* [Instructions to follow]
Can you format the entries as a JSON list of strings, one per line with blank lines omitted, starting at the line that has "Given: Click the" and ending after the line that has "pos(745,483)"?

* [Dataset records]
════════

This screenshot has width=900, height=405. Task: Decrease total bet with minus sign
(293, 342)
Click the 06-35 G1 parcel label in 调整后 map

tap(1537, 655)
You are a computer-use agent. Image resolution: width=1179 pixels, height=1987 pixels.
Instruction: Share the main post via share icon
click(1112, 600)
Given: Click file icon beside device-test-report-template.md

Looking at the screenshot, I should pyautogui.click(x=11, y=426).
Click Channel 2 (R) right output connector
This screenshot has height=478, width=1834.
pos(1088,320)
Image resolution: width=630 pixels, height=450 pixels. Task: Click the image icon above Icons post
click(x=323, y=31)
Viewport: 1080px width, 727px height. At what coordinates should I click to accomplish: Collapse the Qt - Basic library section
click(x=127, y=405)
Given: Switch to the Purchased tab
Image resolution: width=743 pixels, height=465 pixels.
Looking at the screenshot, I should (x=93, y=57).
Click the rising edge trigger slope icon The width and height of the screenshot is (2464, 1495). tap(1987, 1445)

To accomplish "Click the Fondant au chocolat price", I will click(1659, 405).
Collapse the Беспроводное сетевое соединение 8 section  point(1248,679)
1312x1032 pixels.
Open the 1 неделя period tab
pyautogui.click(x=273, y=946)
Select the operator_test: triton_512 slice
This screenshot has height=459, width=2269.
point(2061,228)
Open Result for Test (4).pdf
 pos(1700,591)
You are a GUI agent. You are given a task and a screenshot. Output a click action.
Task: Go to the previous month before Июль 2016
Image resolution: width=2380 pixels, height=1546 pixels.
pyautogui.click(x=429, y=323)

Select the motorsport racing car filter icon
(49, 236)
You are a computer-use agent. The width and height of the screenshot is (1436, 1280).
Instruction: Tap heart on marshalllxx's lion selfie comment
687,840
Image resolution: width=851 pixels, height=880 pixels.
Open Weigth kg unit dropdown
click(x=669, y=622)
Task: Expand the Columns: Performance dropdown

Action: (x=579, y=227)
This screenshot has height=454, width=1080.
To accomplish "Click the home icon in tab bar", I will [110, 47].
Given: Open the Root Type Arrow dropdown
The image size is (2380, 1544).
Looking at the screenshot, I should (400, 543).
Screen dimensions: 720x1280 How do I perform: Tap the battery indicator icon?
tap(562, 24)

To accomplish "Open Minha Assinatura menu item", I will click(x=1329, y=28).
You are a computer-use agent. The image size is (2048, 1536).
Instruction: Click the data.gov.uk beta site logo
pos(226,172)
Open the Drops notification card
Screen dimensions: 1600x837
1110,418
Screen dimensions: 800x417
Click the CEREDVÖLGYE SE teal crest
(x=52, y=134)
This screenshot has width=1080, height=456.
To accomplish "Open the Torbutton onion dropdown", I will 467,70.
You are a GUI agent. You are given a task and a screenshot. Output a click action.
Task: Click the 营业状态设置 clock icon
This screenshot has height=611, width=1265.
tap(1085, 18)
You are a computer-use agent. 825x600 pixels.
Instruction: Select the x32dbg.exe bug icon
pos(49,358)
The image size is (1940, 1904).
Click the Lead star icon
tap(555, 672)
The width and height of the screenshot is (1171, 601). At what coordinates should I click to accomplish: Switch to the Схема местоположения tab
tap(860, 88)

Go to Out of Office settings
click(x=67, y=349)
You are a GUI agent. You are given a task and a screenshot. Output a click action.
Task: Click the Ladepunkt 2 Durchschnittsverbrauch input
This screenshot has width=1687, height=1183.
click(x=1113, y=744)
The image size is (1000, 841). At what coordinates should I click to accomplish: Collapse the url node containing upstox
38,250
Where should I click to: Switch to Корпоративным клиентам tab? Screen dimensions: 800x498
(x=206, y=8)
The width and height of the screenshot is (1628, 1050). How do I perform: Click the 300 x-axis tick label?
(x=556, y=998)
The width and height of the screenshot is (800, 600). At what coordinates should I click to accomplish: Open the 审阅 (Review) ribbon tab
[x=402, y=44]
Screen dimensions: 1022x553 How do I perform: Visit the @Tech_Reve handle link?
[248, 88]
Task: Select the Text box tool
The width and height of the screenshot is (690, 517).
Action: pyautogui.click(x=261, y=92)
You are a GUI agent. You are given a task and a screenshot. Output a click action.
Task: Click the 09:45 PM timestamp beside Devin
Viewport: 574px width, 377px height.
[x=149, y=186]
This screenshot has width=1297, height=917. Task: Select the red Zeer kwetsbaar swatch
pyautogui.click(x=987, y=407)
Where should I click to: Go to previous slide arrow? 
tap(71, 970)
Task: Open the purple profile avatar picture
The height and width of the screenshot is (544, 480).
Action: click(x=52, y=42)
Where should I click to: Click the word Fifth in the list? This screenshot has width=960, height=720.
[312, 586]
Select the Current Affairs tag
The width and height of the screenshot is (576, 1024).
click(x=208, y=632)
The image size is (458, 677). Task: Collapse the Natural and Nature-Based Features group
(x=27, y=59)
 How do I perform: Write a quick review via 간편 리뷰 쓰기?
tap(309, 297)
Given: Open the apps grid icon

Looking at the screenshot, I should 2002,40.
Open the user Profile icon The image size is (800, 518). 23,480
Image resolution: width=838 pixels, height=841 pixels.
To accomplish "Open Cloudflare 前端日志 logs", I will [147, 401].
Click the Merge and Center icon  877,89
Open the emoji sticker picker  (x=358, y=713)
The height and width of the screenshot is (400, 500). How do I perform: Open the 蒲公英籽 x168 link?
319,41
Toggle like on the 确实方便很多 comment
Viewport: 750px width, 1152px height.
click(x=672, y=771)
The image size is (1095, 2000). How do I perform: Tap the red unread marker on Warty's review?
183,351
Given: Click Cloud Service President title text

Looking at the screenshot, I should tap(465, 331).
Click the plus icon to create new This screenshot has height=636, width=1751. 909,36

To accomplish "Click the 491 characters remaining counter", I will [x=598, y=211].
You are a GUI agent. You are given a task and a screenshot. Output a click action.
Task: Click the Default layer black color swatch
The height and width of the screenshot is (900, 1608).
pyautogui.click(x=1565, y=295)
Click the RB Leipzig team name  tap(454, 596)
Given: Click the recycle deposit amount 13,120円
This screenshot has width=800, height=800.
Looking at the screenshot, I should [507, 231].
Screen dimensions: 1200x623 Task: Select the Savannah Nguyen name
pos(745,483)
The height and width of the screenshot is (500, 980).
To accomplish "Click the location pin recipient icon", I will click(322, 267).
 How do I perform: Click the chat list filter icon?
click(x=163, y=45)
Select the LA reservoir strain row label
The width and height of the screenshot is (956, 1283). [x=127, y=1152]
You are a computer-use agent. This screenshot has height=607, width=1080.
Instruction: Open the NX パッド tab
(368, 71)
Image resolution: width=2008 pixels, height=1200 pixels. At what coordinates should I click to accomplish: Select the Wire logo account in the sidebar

════════

* [Written answer]
[
  "Given: Click the recycle deposit amount 13,120円",
  "This screenshot has width=800, height=800.",
  "Looking at the screenshot, I should [507, 231].",
  "Screen dimensions: 1200x623 Task: Select the Savannah Nguyen name",
  "pos(745,483)"
]